Content Warning: Please be aware that some of the stories on these pages contain details and descriptions of abuse which you might find disturbing or upsetting.
I survived the care system & the 27 foster homes. I survived the sexual abuse and negligence that I endured throughout! I also survived when my mum committed suicide when I was 11, but what I have been unable to do is live.
I was always desperate to free my mind and escape the horror and the pain but had lost all hope of freedom And peace until I found the Maggie Oliver foundation, that’s when I realised I could still fight.
I was taken into care at 4 and by the age of 18 I’d had been passed around 27 different foster homes, multiple schools and social services had a full care order over me. They ruined my life by not protecting me and passing me around so many homes leaving me unable to settle, and the multiple schools where I wasn’t left long enough to make friends and get the education I deserved. I was never settled and I was handed to anyone who had space to take me.
When I was 7 I was placed in a home where someone stole my life, my identity and my mind. I was sexually abused on a daily basis by a foster carer. I knew it wasn’t normal but knew I couldn’t say anything, who would believe me?
I had an imaginary friend who I spoke to daily and this was the voice I’d lean on and who in my little 7 year old mind got me through. The abuse got bad and he would kiss me for so long that I felt suffocated. The kissing was worse than the actual abuse.
When I did finally pluck up the courage to tell my social worker I was moved. But things after that were never really spoken about, buried and although I had police Interviews which in their reports say they believed me, Social did everything to cover it up like it never happened.
I grew up angry at the world. I was scared of men. Having my first relationships with girls because I was scared of boys. Not living just surviving everyday, feeling a terribly lost, never knowing who I truly was.

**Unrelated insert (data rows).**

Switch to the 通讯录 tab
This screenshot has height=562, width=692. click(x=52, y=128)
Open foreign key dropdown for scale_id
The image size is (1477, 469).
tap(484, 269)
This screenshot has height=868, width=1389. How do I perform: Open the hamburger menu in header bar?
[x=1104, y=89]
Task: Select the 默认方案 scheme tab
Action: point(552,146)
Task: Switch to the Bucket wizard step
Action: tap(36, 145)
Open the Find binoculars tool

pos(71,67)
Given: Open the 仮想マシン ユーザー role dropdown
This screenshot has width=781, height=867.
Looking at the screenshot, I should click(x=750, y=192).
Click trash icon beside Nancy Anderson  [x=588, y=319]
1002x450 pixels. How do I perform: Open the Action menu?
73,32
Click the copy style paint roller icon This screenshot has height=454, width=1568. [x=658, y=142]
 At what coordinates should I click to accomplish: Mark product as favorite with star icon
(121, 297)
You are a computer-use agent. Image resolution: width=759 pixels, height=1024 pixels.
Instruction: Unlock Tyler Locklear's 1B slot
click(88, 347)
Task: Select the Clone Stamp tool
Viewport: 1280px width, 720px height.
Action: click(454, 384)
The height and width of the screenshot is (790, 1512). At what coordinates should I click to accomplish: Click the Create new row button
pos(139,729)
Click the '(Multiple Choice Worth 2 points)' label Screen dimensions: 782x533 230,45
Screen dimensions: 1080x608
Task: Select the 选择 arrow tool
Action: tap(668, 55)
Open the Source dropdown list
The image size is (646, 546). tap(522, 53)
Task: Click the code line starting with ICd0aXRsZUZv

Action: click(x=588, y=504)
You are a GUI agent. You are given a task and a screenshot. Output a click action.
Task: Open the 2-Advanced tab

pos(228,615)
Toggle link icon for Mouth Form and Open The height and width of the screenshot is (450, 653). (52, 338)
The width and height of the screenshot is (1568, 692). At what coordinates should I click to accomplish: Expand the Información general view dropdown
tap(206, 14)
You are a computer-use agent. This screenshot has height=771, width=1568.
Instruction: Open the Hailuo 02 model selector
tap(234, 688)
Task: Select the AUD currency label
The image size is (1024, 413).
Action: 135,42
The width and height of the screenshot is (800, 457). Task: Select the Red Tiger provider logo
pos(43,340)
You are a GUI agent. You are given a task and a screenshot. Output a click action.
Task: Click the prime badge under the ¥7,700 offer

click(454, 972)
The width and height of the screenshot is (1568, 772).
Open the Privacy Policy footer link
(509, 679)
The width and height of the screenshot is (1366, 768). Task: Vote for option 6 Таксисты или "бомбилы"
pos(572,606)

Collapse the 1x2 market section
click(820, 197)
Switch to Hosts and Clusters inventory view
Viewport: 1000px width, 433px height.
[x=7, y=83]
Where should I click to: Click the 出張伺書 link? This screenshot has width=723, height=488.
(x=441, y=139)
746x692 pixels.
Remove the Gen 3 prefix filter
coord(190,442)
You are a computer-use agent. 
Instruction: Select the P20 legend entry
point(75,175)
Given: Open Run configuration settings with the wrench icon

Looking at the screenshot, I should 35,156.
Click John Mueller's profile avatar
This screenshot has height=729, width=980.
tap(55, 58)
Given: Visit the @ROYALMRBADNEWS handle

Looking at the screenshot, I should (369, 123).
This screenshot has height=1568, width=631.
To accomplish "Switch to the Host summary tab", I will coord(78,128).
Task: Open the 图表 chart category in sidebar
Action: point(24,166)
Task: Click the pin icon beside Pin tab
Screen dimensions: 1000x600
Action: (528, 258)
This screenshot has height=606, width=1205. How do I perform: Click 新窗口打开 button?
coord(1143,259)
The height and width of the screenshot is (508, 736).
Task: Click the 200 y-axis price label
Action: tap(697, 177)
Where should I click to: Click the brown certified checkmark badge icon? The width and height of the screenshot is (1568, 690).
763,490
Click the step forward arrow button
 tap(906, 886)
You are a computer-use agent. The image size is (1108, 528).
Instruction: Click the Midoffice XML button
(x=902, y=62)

I’m now 32 and a mum of two beautiful girls. I found the Maggie Oliver
Foundation who got me in touch with a Solcitor, and finally the sexual abuse has been acknowledged and after a tough few years using what felt like all the fight I had left, I have won my case and the compensation awarded can be used to finally LIVE my life in peace & not just survive. This will never go away however now I’ve been heard and responsibility has been taken I have a sense of freedom within.
Thank you Maggie Oliver you’ve given me and my little family a new lease of life. A life worth waking up for and living.
My dream one day is to help as many survivors claim there justice and tell their story. Because living a life of feeling ashamed is a life not living. I’m finally not ashamed of my life.
Jade.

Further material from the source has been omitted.